The syscalls cgroup subsystem is designed to improve security of
specified container (or simply process under cgroup) by limiting actions
that malicious application or potential attacker can do (for example by
code injection). It's of course more flexible than seccomp because it
gives far more possibilities, more fine-grained than capabilities and
it's different from syscall auditing - it's prevention, not only
detection. It's similar to the, left unmaintained, systrace patch for
Linux.
Recently, I came across article @ LWN https://lwn.net/Articles/458805/
and I noticed that my subsystem addresses some of the problems expressed
under 'API/ABI restrictions' and it would be my rationale for merging
this subsystem into mainline.

Usage of the subsystem is quite simple. To disallow a syscall for given
cgroup you have to echo its number to syscalls.deny. To allow a syscall
you have to echo its number to syscalls.allow (and parent cgroup also
have to have it allowed). Doing 'cat syscalls.allow' or 'cat
syscalls.deny' shows allowed/disallowed syscalls of given cgroup (with
respect of the parents' settings).

Things that I dislike or particularly need comments are:
1. The asm parts where I push/pop callee-modified registers are ugly.
I'm aware of macros (for x64) like SAVE_ARGS and RESTORE_ARGS but they
simply don't work for me because they modify EFLAGS registers (because
of sub instruction I suppose), forcing me to write uglier and less
efficient code (additional jump needed). I can elaborate on this, if
someone's in doubt. Maybe another version of the SAVE_ARGS/RESTORE_ARGS
macro is needed?
2. Performance. It's not that bad: I measured 5% more sys time for
process on root level, and 8% more sys time for processes on first
level.
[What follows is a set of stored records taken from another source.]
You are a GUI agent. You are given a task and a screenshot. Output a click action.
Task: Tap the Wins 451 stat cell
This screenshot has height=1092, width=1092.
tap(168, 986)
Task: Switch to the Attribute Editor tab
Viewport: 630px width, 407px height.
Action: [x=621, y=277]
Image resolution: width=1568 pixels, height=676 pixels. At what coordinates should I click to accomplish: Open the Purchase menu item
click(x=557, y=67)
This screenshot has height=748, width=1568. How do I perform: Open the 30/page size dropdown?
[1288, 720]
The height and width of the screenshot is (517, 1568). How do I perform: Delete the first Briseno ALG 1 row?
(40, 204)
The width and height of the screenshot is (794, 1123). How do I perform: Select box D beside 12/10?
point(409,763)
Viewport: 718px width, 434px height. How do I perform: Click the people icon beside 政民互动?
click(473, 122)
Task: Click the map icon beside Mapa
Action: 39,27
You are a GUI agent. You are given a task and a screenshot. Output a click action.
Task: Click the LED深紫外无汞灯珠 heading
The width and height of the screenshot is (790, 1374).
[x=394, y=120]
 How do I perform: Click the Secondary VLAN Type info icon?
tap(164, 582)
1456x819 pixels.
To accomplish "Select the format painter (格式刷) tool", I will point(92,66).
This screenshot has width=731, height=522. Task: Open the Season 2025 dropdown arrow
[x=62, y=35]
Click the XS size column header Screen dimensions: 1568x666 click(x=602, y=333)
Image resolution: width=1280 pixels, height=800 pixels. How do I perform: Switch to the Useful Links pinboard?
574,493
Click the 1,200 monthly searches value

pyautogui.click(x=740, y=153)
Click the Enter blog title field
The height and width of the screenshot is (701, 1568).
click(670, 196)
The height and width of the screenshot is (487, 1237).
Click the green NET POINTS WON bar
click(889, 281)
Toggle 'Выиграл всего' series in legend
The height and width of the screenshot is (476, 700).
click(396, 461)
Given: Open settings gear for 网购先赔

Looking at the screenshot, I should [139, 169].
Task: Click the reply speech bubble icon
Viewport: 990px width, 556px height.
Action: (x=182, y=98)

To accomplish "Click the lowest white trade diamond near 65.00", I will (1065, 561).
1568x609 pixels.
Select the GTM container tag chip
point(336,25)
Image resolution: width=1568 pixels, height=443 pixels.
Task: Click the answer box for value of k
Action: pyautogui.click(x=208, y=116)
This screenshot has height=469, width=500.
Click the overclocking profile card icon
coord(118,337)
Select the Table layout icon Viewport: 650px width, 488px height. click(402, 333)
However, I think it may and should be improved but currently
I have no idea how to do it.
3. Naming convention - it's not bad either but I don't like the names -
'scs' abbreviation sound a little bit silly but full form (syscalls)
makes lines far too long.
4. Lack of documentation - I promise I'll write it, as soon as first RFC
will succeed.
5. Last but not least, it's only for x86 and x86-64. I don't know other
archs so I won't be able to port it, though it should be easy.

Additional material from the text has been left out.